L’occupazione in Italia e nell’Eurozona
La Banca centrale europea, nel bollettino mensile, sottolinea l’importanza delle riforme già introdotte in alcuni Paesi europei. Come il Jobs Act in Italia per esempio
Nell’ultimo bollettino mensile la Banca centrale europea, oltre a sottolineare i soliti rischi al ribasso che potrebbero contribuire negativamente alla ripresa economica dell’area, evidenzia il particolar modo i segnali positivi che giungono dal mercato del lavoro, con un occhio di riguardo al Jobs Act italiano e al dinamismo che ha generato nel nostro Paese.
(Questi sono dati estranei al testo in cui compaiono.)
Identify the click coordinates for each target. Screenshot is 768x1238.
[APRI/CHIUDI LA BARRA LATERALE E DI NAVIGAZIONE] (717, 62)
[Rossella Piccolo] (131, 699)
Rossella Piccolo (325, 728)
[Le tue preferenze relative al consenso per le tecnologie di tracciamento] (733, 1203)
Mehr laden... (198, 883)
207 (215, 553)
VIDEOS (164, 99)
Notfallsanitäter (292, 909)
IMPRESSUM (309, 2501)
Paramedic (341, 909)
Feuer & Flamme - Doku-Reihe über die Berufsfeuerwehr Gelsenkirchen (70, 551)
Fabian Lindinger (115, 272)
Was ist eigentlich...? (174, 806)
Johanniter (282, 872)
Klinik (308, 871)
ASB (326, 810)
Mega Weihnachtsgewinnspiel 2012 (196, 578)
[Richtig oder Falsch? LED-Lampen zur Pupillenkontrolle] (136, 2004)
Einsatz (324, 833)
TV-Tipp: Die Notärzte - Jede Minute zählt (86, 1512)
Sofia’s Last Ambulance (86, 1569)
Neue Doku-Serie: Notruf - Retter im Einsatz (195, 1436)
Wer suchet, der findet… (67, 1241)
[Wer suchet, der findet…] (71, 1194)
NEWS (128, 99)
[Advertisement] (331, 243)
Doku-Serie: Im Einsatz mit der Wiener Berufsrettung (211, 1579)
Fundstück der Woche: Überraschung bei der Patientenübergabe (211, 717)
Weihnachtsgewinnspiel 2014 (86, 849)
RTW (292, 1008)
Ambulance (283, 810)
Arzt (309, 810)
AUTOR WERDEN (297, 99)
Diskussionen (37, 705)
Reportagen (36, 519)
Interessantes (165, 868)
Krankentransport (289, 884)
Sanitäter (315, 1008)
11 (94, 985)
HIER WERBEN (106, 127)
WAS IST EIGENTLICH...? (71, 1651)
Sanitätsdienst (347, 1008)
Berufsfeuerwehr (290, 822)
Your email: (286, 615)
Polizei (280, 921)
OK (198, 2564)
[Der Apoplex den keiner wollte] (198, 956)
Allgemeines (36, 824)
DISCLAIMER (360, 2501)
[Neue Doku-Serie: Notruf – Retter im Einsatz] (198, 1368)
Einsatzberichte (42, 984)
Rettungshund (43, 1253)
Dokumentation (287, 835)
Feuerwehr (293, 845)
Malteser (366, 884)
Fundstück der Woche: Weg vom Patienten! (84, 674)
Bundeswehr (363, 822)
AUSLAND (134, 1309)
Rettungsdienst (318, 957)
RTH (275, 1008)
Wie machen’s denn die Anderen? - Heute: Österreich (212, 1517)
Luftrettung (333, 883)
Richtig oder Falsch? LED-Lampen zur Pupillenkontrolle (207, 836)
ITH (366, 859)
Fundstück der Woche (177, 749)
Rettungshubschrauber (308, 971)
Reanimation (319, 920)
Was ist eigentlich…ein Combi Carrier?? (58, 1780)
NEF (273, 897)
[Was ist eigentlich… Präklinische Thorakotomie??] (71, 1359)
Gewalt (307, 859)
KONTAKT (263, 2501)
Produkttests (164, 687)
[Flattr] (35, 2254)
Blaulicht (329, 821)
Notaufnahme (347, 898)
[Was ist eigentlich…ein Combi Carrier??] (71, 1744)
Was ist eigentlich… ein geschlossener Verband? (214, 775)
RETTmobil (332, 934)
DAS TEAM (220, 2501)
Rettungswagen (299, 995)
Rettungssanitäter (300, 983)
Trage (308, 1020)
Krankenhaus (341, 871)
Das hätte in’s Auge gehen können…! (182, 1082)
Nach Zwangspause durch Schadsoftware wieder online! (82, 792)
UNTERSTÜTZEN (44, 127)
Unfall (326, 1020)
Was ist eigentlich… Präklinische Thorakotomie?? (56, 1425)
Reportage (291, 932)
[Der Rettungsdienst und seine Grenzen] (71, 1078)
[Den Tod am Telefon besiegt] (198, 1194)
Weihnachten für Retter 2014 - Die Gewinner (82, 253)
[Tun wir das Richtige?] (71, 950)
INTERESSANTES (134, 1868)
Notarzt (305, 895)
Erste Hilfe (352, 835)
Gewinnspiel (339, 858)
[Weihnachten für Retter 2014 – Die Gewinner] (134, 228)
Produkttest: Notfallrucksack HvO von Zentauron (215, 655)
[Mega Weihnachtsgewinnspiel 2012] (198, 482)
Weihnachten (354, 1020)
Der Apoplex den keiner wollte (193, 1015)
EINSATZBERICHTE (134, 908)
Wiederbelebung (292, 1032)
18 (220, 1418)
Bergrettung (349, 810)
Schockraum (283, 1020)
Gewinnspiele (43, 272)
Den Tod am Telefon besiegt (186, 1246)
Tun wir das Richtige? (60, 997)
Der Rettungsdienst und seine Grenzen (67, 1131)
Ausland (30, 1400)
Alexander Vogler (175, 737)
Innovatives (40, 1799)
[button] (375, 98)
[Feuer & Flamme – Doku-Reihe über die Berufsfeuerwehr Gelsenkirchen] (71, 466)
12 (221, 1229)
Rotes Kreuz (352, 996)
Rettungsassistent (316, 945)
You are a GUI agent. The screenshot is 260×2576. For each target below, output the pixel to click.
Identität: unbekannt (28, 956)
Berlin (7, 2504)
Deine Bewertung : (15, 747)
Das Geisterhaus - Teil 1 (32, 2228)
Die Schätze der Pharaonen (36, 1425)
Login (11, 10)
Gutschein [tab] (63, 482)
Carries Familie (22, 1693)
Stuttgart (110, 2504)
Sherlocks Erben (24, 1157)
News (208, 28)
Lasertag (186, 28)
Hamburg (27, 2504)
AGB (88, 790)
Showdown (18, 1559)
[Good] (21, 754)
In generale, nel secondo trimestre del 2016 l’Eurozona ha riportato un aumento congiunturale dell’occupazione dello 0,3%, con una crescita dell’1,4% tendenziale (l’incremento più forte dal 2008). A trainare i positivi risultati registrati sono state soprattutto le buone performance della Germania e della Spagna, che rappresentano, infatti, due terzi dell’aumento dell’occupazione nel periodo preso in considerazione.
Non a caso i due Paesi, appunto Germania e Spagna (che oltre a contribuire notevolmente al miglioramento del mercato del lavoro dell’Eurozona, hanno contribuito positivamente anche alla crescita del Pil), sono anche quelli che hanno avviato più riforme strutturali in questo senso.
Proprio per questo la Banca centrale europea ha promosso il Jobs Act italiano: la riforma introdotta nel 2015 “ha altresì contribuito al rinnovato dinamismo dell’occupazione nel paese negli ultimi trimestri”, contribuendo però solo in minima parte alla ripresa occupazionale dell’area.
Dalle note storiche dell’Istat si può infatti notare come da inizio anno le rilevazioni mensili abbiano sempre registrato aumenti per il numero degli occupati (eccezion fatta per febbraio, -0,3%, e luglio, -0,3%). Certo è, che per tornare ai livelli pre crisi ci vorrà ancora molto. Basti pensare che, secondo un’analisi di Unimpresa, tra il 2008 ed il 2015 l’Italia ha perso qualcosa come 625 mila posti di lavoro.